Alexander Anderson

1845-1909 / Scotland

On The Engine In The Night-Time

On the engine in the night-time, with the darkness all around,
And below the iron pulses beating on with mighty sound.
And I stand as one in wonder, till within a flush of pride
Leaps and kindles, and my soul is in the mighty monster's stride.
Then I hear amid the clanking and the tumult of the steel,
Something like a song spring upward from the grinding of the wheel,
Low at first, but high and higher till, as day is wide and free,
Came the song, and this mad lyric sang the monster unto me:—
'In the glowing of my bosom, in the roar and rush of fire,
Is the strength that makes the distance shrivel in to my desire,
And I roll along in thunder swift as is the lightning fleet—
Let the Frankensteins who made me keep the guiding of my feet,
For I work with them and labour, bearing in my smoky mirth
All the strain and rush of traffic, as an Atlas bears the earth;
Striving with them till my sinews, bending to their mighty load,
Shake and glisten like the muscles on the shoulder of a god.
Shame that I should let such puppets move me at their slightest will—
I, the Cyclops of this darkness, with a forehead flaming still—
I who have within a vigour equal to all fabled pow'r,
And the soul of mad Prometheus, with his cunning for a dow'r!
But they draw me onward, placing iron threads to meet my grasp,
Linking all my strength to method and a hundred-armèd clasp,
So that all my panting being, marvelling at such display,
Questions, as I foam and thunder, 'Who is greater?
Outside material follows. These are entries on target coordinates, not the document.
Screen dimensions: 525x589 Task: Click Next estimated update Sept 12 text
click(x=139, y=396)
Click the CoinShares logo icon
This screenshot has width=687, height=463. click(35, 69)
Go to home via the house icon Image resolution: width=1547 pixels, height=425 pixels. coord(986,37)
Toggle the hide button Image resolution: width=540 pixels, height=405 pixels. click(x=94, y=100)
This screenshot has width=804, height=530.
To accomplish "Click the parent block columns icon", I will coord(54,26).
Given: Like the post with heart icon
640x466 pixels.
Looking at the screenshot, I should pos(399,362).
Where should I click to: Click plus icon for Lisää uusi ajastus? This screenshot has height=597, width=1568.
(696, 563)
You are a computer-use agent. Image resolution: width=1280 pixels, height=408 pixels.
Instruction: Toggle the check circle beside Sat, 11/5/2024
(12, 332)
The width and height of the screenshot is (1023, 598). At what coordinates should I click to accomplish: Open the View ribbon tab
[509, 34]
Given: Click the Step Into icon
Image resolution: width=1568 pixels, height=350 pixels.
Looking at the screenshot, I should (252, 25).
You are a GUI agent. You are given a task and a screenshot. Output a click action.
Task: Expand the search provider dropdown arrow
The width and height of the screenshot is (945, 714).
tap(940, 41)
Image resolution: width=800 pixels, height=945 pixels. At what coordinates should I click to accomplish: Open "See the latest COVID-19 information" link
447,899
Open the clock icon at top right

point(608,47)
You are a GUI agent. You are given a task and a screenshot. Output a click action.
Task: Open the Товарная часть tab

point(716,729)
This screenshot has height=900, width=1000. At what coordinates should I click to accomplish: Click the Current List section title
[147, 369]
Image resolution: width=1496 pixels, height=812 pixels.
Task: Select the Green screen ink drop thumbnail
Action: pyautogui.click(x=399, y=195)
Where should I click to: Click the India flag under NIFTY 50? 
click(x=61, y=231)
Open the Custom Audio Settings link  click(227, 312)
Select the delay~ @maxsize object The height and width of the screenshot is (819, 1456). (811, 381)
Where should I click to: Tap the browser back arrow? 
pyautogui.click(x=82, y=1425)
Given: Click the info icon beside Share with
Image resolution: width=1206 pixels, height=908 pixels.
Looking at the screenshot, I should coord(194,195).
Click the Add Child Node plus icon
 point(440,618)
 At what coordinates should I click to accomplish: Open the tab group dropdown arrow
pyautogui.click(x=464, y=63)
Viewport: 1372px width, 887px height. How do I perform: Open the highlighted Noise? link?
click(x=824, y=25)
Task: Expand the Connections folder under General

I or they?'
This should gall me, but their purpose mixing ever with my own,
Keeps the iron will within me pulsing to a proper tone.
Therefore let my mission widen till my shriek of triumph rings,
Ever from the front of Progress rushing on through human things.
Lo! the ages yet that slumber in the mighty womb of Time,
At their birth shall gather round me, for my strength shall touch its prime.
They shall take me for their pulse, and bring around my giant life
All the mad and restless world, with its myriad forms of strife.
Then a deeper thirst shall stir me, and a wilder vigour cling
To my never tiring sinews, as my iron footsteps ring.
Puppets of a restless frenzy, they shall work me till the earth
Bears upon her furthest bosom fiery tokens of my birth.
But I make myself a prophet, yet these miracles shall be,
And be sung in lyrics worthy of this iron heart in me.
Therefore thou who standest wondering while I toil and shriek along,
See that all my world mission touch thee into proper song.
Sing the nerve and toil within me, and the vast desires that fret,
Till before them all their purpose and their mighty goals are set;
Sing them unto men in music, rough as is my tortured shriek,
When my strength flares up within me, and my mighty soul must speak,
So that I may hear their pæans as I flash and thunder on,
The rough Hercules of Labour, ever potent and alone.'
Thus the monster sang, and ever as he sped with flash and glare
All his fiery thoughts went upward, like red stars into the air,
And each throb that shook his being found a ready voice in mine,
Crying—All the soul within him is but as a part of thine;
Then a deeper pride grew in me, and my heart beat higher still,
For I felt myself a part of all his iron strength and will—
Mine the endless grasp of sinew, mine the miracle of mind,
Mine the glory and the triumph of my toiling fellow-kind.
Thus I thought; and through the night-time, as the monster clank'd along,
I grew prouder of my labour and my little gift of song.